La mayoría de los programas de transformación miden las cosas equivocadas. Las tasas de despliegue tecnológico y las fechas de lanzamiento son métricas de producto, no de resultado. Este es el marco de medición que realmente predice el valor de negocio.
Métricas de producto vs. métricas de resultado
"Migramos 40 aplicaciones a la nube" es una métrica de producto. Describe actividad. "Redujimos el tiempo medio para aprovisionar un nuevo entorno de 11 días a 4 horas" es una métrica de resultado — describe un cambio en el negocio. La mayoría de los programas de transformación reportan la primera porque es más fácil de contar, y luego se preguntan por qué la junta directiva deja de financiar la segunda fase.

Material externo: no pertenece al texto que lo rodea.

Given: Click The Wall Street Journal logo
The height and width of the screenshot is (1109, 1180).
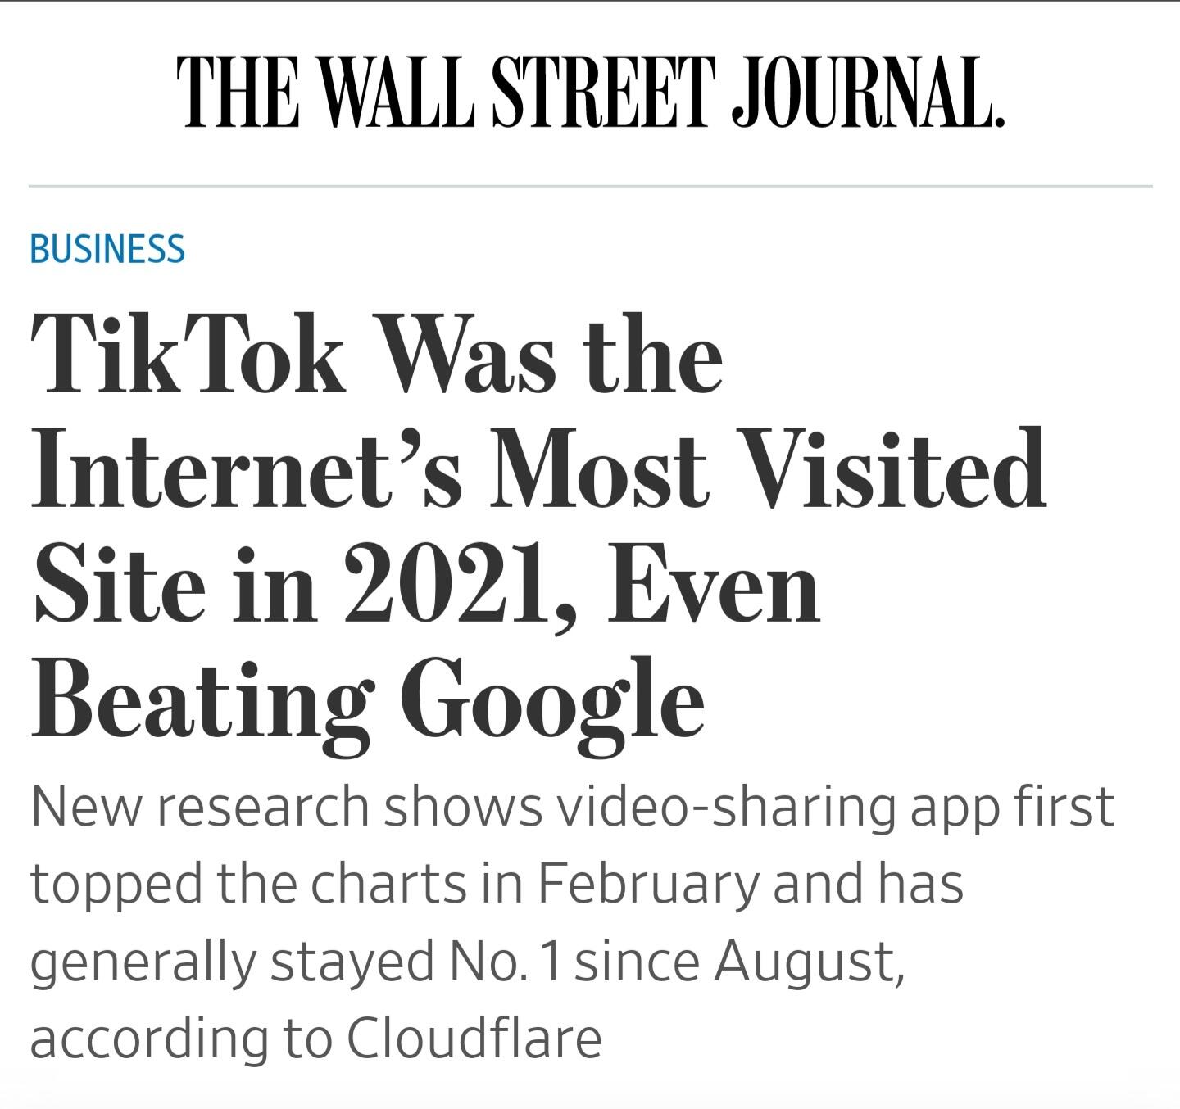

Los cuatro números que importan
Tiempo de ciclo (cuánto tarda un proceso central de principio a fin), tasa de error (con qué frecuencia hay que rehacerlo), costo por transacción (totalmente cargado, incluyendo las horas-persona que nadie factura al proyecto), y tiempo hasta el valor para nuevas iniciativas construidas sobre la nueva plataforma. Cada uno de estos debería tener una línea base documentada capturada antes de que comenzara el programa — si no la tiene, la conversación de ROI es especulación.
Ventanas de atribución
Los beneficios rara vez aparecen el mes después del lanzamiento. Establezca una ventana de atribución explícita —normalmente de dos a cuatro trimestres— durante la cual las mejoras se acreditan al programa, y sea honesto en que parte de la ganancia refleja el trabajo de rediseño de procesos, no el software en sí. Ambos importan, pero confundirlos hace que el próximo caso de negocio sea menos creíble.
Cadencia de reporte
Reporte los cuatro números mensualmente al patrocinador, trimestralmente a la junta, siempre en el mismo formato. Los programas que cambian sus métricas cada vez que reportan están, intencionalmente o no, gestionando la percepción en lugar de gestionar el programa.